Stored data
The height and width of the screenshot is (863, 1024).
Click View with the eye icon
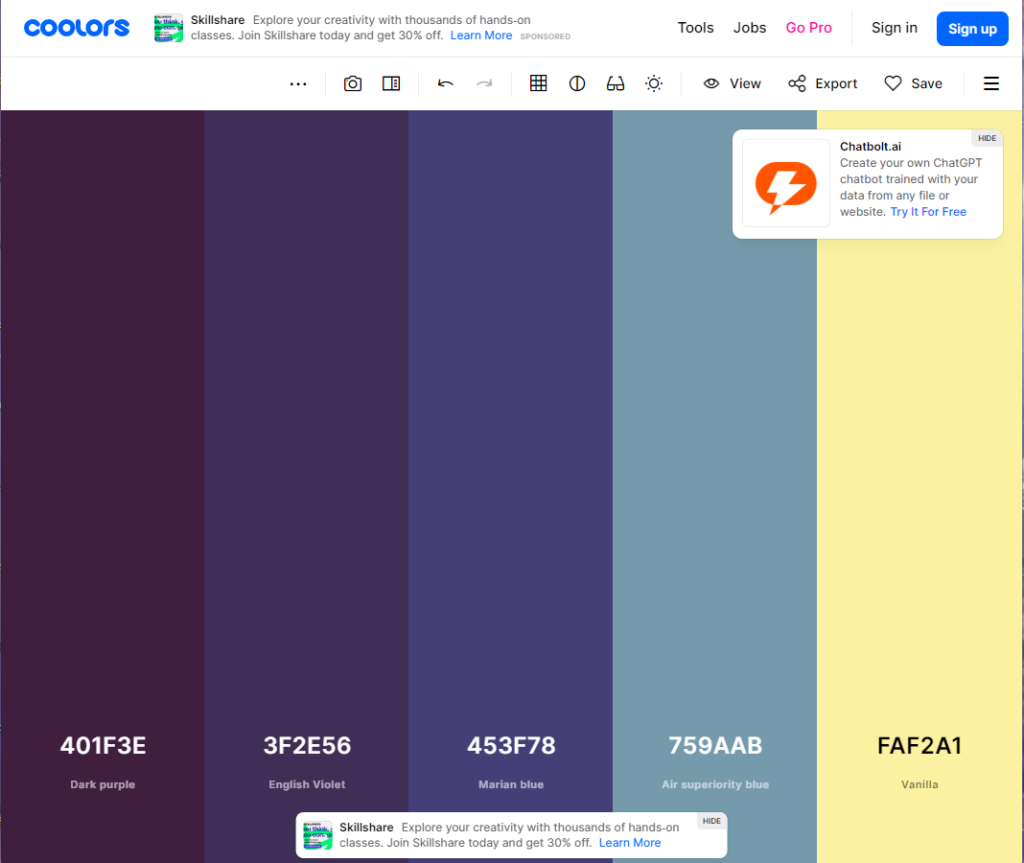coord(732,84)
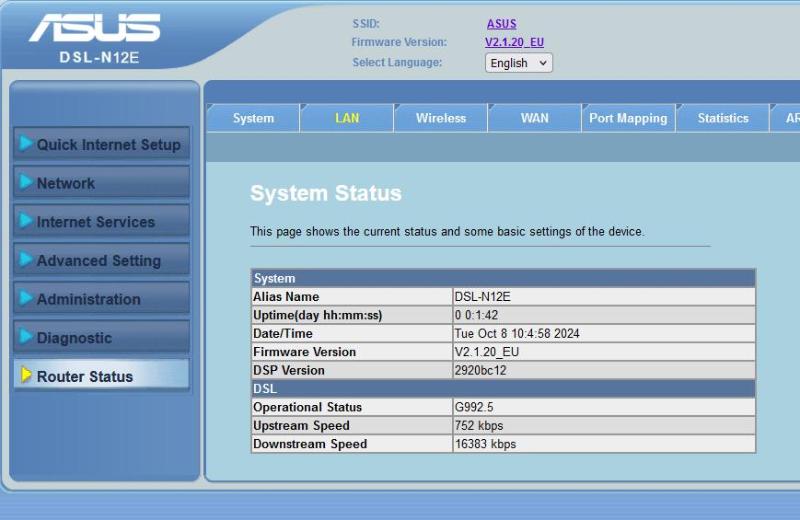Open the LAN status tab
The width and height of the screenshot is (800, 520).
click(x=347, y=118)
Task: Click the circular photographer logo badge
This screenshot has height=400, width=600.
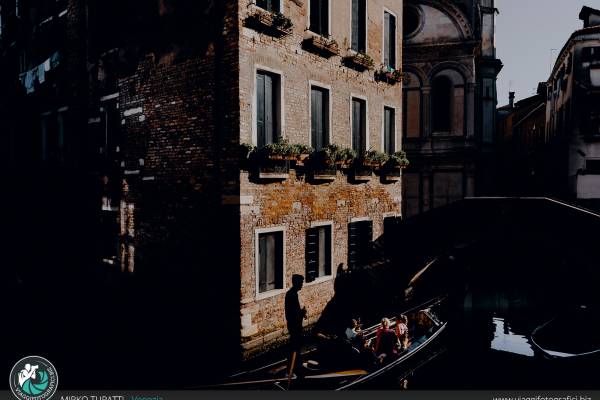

Task description: Hand back exactly the lines from the one with "Click View with the eye icon" through the last line of the data above, both ends included, with every picture left out.

Task solution:
Click View with the eye icon
coord(732,84)
Open the LAN status tab
The width and height of the screenshot is (800, 520).
click(x=347, y=118)
Task: Click the circular photographer logo badge
This screenshot has height=400, width=600.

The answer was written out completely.